▸ **PROVIDED DATA**
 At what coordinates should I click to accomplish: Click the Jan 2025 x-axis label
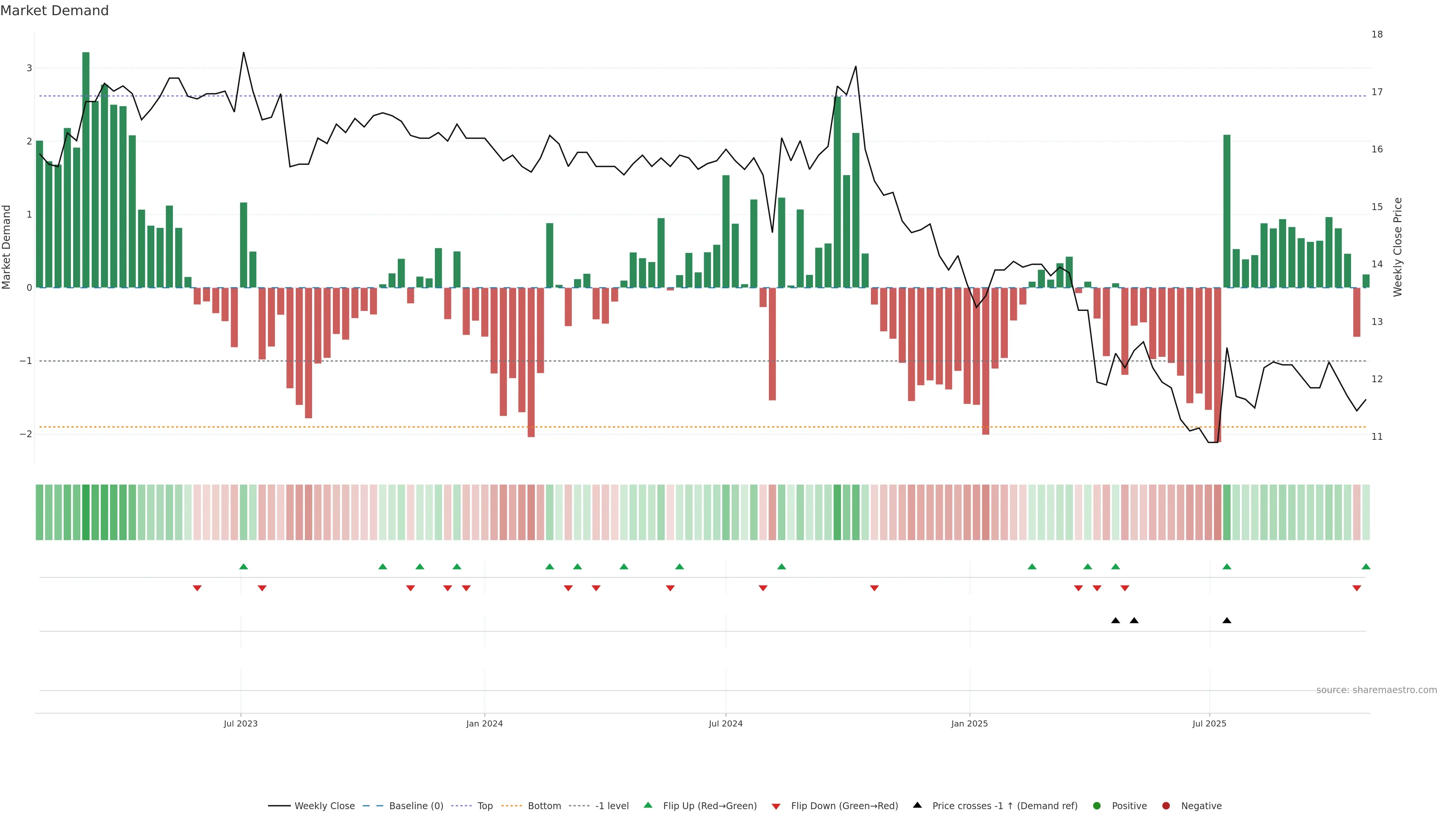(x=970, y=723)
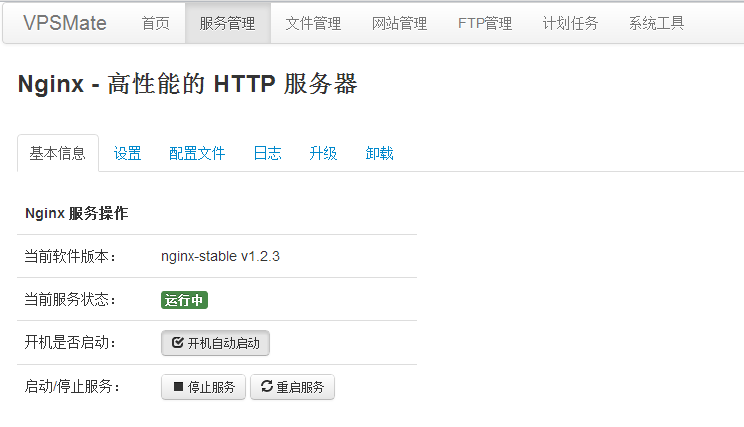The width and height of the screenshot is (744, 427).
Task: Open the 配置文件 tab
Action: [197, 153]
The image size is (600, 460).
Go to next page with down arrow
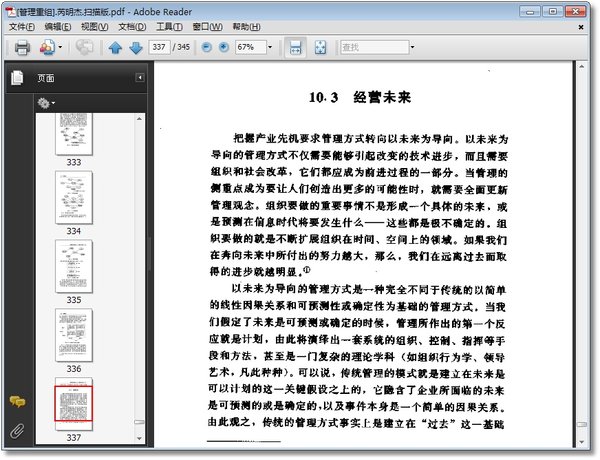click(x=136, y=48)
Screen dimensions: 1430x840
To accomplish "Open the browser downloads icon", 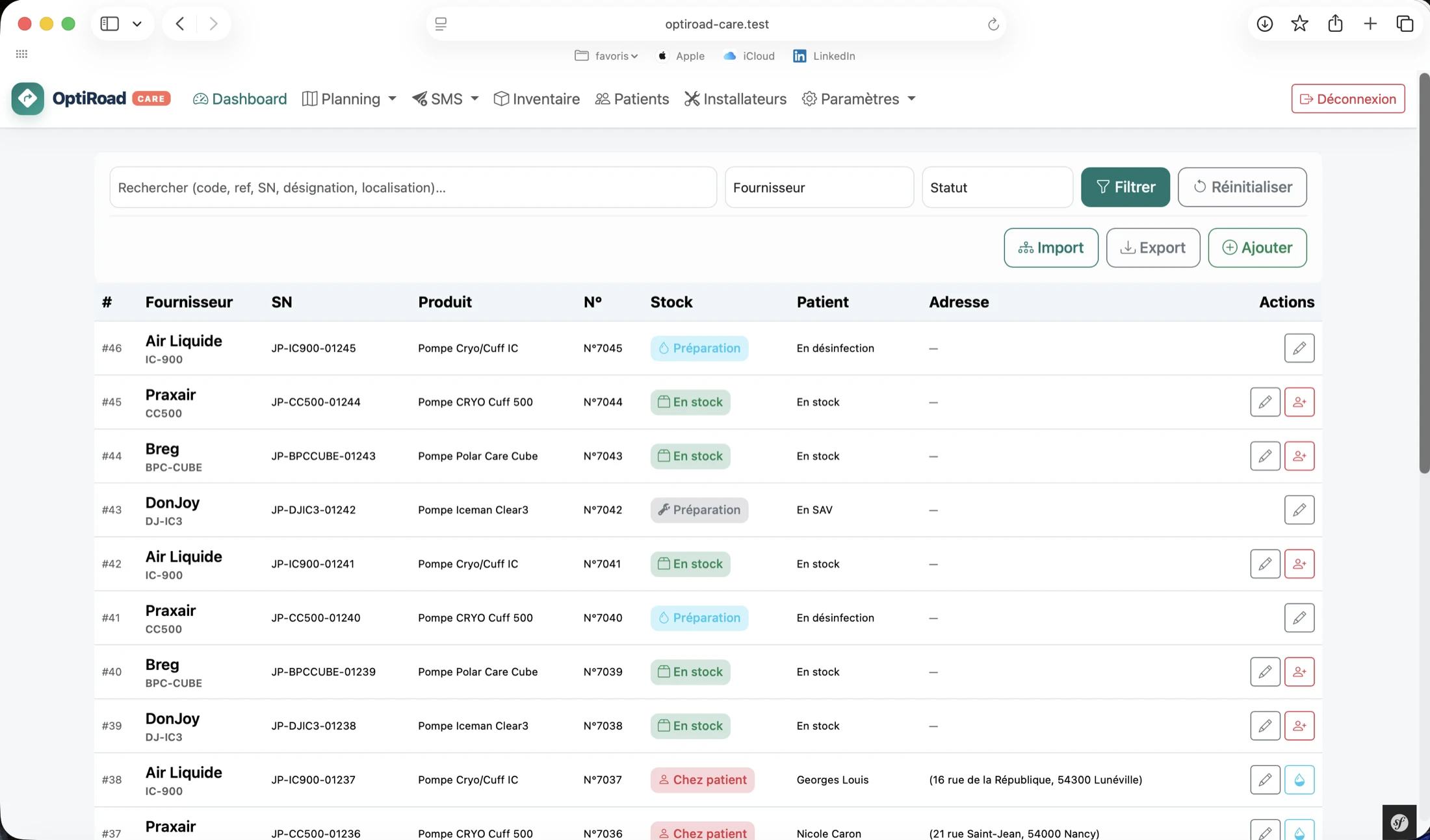I will (x=1264, y=24).
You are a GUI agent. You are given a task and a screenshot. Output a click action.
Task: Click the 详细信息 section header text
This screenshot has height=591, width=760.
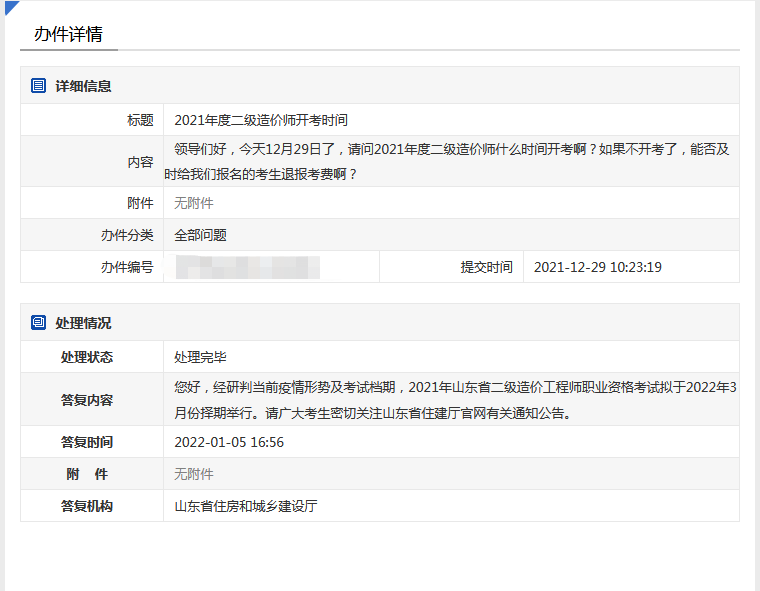[x=83, y=86]
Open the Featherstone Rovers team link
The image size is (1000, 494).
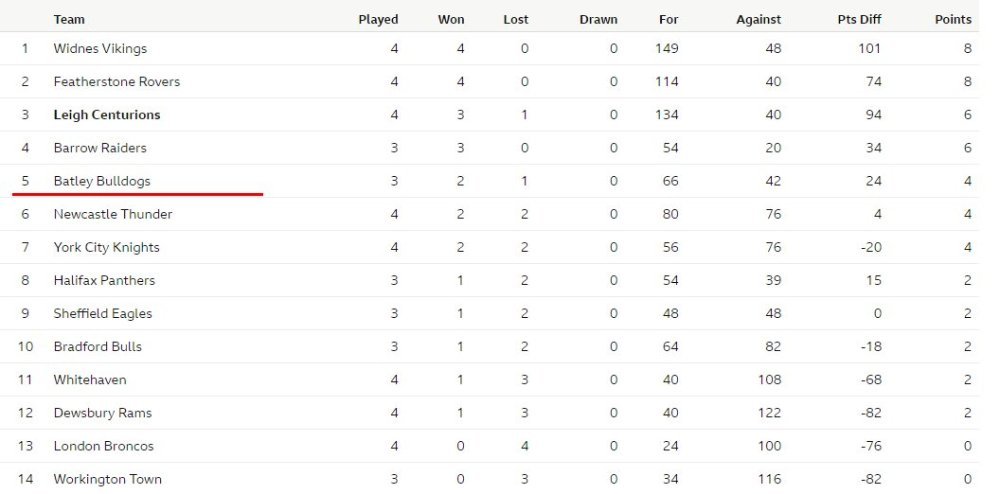117,82
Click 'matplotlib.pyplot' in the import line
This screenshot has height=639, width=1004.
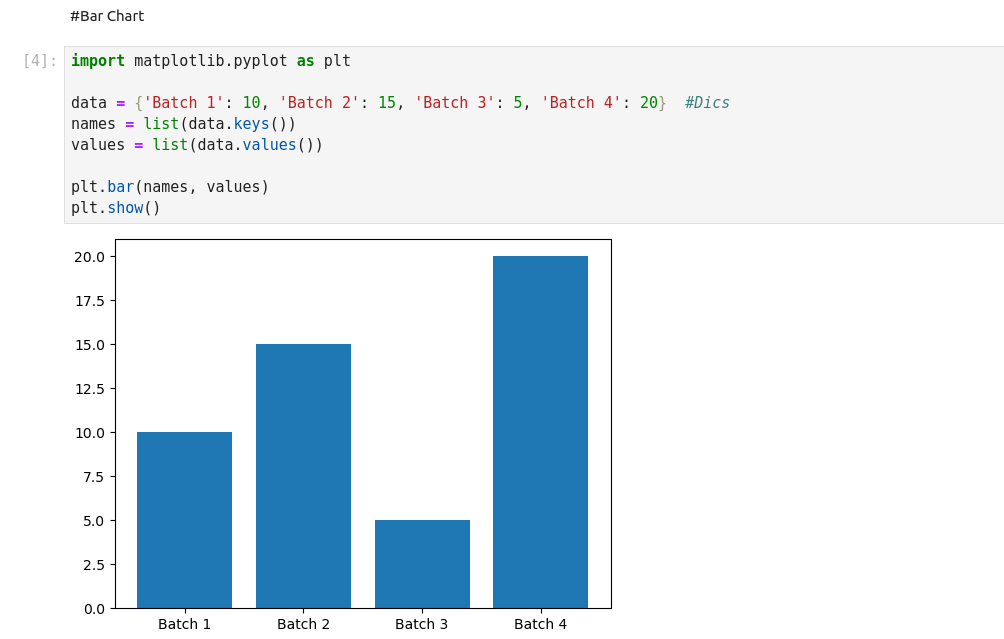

▸ **WHAT IS REQUIRED**
Retype the listing line for line, starting at the line that contains "You are a GUI" and continuing through the end of the listing, and leave out the pictures.

▸ **RESULT**
You are a GUI agent. You are given a task and a screenshot. Output a click action.
Task: Click the 详细信息 section header text
This screenshot has height=591, width=760.
[x=83, y=86]
Open the Featherstone Rovers team link
The image size is (1000, 494).
117,82
Click 'matplotlib.pyplot' in the import line
This screenshot has height=639, width=1004.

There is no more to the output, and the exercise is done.